> [EXERCISE]:
The following data has a line with "Viewport: 884px width, 384px" and a line with "Given: Click the left". Write out exactly those lines and all the lines between them.

- Opening Delimiter -

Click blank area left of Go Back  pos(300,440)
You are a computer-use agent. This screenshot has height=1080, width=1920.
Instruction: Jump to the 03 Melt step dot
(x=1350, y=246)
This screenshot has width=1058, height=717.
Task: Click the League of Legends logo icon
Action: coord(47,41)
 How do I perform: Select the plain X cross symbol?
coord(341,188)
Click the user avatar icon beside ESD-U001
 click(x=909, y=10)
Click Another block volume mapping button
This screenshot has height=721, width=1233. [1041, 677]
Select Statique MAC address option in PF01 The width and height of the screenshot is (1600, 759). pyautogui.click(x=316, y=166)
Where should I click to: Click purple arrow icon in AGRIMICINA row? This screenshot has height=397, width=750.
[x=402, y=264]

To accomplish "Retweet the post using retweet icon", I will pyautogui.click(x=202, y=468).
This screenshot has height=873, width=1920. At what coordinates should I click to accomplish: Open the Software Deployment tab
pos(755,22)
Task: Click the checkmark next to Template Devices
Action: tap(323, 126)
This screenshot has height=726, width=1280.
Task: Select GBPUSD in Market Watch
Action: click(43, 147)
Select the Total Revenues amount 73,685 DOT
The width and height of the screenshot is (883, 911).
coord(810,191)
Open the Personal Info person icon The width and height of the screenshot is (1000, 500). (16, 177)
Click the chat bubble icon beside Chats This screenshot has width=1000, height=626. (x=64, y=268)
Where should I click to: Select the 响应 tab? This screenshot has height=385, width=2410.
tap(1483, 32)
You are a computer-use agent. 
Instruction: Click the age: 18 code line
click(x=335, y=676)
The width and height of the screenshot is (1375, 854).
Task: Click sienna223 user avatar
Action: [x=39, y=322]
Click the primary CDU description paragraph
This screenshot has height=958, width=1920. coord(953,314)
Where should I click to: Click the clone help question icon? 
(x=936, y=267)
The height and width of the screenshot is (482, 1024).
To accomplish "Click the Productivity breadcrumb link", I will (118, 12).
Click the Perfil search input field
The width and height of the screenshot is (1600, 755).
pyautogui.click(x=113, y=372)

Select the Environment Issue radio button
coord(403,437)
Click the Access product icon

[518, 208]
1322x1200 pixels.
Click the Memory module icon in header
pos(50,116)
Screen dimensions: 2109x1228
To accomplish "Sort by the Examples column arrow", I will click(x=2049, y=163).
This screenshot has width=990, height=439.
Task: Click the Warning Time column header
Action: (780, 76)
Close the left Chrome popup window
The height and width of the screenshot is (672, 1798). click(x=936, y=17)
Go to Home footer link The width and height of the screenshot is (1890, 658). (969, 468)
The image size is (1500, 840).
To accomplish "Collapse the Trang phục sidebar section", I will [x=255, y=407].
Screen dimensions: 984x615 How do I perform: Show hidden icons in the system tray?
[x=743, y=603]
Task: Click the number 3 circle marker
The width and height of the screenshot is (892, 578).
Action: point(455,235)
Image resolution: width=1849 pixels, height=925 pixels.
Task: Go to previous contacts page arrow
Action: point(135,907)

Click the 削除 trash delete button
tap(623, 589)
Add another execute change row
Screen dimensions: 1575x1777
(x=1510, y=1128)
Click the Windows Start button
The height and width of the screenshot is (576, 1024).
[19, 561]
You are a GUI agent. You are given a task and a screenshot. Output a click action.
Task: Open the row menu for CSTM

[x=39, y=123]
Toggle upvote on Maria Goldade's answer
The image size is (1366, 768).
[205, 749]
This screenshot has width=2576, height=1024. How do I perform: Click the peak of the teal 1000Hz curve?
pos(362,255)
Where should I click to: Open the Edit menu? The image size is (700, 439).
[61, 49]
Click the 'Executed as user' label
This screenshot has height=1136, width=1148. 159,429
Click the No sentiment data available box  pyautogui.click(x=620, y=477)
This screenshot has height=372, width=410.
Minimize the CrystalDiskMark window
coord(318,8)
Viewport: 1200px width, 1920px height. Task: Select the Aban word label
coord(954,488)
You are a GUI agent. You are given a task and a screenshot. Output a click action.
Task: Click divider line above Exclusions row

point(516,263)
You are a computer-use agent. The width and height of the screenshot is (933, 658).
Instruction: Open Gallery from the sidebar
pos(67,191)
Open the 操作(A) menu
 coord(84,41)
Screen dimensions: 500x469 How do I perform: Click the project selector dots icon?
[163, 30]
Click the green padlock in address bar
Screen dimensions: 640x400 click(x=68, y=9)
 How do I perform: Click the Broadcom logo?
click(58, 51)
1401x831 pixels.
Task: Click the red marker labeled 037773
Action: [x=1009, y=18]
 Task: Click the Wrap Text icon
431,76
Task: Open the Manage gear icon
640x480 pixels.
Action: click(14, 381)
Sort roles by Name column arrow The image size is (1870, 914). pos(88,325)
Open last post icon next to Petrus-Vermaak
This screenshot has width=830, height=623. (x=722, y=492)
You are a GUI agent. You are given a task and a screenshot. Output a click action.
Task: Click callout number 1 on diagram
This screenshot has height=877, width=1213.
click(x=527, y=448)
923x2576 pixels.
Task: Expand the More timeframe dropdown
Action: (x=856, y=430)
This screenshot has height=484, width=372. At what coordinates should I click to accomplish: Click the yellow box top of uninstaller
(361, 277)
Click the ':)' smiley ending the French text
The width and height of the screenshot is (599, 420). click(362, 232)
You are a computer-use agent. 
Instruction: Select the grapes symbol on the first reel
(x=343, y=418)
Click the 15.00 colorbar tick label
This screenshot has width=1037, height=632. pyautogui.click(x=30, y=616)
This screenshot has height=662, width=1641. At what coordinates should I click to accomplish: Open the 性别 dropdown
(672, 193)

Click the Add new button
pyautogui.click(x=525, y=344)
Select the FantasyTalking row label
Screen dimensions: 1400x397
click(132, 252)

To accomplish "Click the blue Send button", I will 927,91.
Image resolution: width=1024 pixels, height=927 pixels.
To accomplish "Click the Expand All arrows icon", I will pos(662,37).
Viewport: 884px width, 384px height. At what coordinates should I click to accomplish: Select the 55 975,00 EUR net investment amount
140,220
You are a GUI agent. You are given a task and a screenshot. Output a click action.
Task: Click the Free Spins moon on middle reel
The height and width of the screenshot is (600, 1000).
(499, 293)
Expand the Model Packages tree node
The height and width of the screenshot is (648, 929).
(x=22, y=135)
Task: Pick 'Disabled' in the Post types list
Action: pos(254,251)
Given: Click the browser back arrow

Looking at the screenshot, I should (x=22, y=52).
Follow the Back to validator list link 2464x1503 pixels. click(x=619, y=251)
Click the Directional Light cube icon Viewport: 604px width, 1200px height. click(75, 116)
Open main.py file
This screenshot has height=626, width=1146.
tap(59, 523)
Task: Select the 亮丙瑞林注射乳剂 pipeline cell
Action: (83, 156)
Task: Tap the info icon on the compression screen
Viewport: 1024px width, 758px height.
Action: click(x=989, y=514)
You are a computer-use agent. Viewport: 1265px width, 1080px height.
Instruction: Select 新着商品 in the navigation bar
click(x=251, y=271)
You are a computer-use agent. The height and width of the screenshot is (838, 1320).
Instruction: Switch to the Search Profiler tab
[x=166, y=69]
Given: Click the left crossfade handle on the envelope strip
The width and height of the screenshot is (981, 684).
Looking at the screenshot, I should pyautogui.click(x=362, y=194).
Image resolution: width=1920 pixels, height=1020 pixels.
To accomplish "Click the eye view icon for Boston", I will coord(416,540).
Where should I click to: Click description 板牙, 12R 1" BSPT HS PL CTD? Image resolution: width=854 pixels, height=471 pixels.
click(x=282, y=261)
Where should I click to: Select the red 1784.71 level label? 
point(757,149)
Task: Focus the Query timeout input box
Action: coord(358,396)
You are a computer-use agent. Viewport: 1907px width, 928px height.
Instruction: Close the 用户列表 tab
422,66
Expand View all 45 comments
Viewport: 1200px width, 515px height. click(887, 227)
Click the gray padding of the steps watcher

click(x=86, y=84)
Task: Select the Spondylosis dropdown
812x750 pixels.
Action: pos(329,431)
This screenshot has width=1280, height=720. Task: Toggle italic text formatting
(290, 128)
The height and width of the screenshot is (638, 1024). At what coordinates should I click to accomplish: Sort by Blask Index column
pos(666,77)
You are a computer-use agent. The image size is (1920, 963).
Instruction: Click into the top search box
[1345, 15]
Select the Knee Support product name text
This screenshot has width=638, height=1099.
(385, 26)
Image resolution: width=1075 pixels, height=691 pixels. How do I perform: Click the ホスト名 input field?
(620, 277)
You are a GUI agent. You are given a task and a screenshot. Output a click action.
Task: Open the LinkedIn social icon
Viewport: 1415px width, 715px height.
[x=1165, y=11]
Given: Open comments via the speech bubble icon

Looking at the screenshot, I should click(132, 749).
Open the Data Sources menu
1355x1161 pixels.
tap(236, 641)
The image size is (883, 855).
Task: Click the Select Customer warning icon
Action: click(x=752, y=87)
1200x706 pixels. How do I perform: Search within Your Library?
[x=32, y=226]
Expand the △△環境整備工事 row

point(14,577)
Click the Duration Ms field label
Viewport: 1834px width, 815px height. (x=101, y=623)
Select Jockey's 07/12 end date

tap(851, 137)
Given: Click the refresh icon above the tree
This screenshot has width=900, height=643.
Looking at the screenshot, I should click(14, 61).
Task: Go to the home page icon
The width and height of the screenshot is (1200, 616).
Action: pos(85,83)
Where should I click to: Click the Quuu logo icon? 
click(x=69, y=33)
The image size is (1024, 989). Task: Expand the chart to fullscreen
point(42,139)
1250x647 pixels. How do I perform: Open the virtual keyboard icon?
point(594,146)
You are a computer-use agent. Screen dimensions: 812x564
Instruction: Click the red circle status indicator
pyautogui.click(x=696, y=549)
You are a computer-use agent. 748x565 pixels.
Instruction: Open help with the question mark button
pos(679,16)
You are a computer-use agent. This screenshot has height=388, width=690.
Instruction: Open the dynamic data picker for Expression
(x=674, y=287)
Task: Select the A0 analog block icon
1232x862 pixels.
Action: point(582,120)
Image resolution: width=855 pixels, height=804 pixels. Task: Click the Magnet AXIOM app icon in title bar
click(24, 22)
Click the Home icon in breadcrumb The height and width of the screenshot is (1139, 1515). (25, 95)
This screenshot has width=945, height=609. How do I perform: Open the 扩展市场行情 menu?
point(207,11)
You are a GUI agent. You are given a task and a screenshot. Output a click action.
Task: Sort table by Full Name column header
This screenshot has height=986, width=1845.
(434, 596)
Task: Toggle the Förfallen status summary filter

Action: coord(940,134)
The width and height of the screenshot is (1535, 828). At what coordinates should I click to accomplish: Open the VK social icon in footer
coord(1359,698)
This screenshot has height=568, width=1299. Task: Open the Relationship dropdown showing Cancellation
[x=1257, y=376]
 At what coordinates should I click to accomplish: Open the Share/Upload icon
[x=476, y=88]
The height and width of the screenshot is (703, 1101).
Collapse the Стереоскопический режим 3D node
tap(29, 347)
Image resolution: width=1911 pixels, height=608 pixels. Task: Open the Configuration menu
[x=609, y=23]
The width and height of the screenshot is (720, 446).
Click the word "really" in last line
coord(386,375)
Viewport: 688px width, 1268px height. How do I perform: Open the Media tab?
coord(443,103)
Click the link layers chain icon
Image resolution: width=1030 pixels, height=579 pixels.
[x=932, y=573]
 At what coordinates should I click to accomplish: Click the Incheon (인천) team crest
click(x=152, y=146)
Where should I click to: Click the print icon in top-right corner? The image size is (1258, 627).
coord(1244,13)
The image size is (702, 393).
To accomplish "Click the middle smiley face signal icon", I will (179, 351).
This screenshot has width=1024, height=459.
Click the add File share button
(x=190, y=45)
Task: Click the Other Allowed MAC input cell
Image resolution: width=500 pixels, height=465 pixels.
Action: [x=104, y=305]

- Closing Delimiter -

> [SOLUTION TO THIS TASK]:
Viewport: 884px width, 384px height. At what coordinates should I click to accomplish: Select the 55 975,00 EUR net investment amount
140,220
You are a GUI agent. You are given a task and a screenshot. Output a click action.
Task: Click the Free Spins moon on middle reel
The height and width of the screenshot is (600, 1000).
(499, 293)
Expand the Model Packages tree node
The height and width of the screenshot is (648, 929).
(x=22, y=135)
Task: Pick 'Disabled' in the Post types list
Action: pos(254,251)
Given: Click the browser back arrow

Looking at the screenshot, I should (x=22, y=52).
Follow the Back to validator list link 2464x1503 pixels. click(x=619, y=251)
Click the Directional Light cube icon Viewport: 604px width, 1200px height. click(75, 116)
Open main.py file
This screenshot has height=626, width=1146.
tap(59, 523)
Task: Select the 亮丙瑞林注射乳剂 pipeline cell
Action: (83, 156)
Task: Tap the info icon on the compression screen
Viewport: 1024px width, 758px height.
Action: click(x=989, y=514)
You are a computer-use agent. Viewport: 1265px width, 1080px height.
Instruction: Select 新着商品 in the navigation bar
click(x=251, y=271)
You are a computer-use agent. The height and width of the screenshot is (838, 1320).
Instruction: Switch to the Search Profiler tab
[x=166, y=69]
Given: Click the left crossfade handle on the envelope strip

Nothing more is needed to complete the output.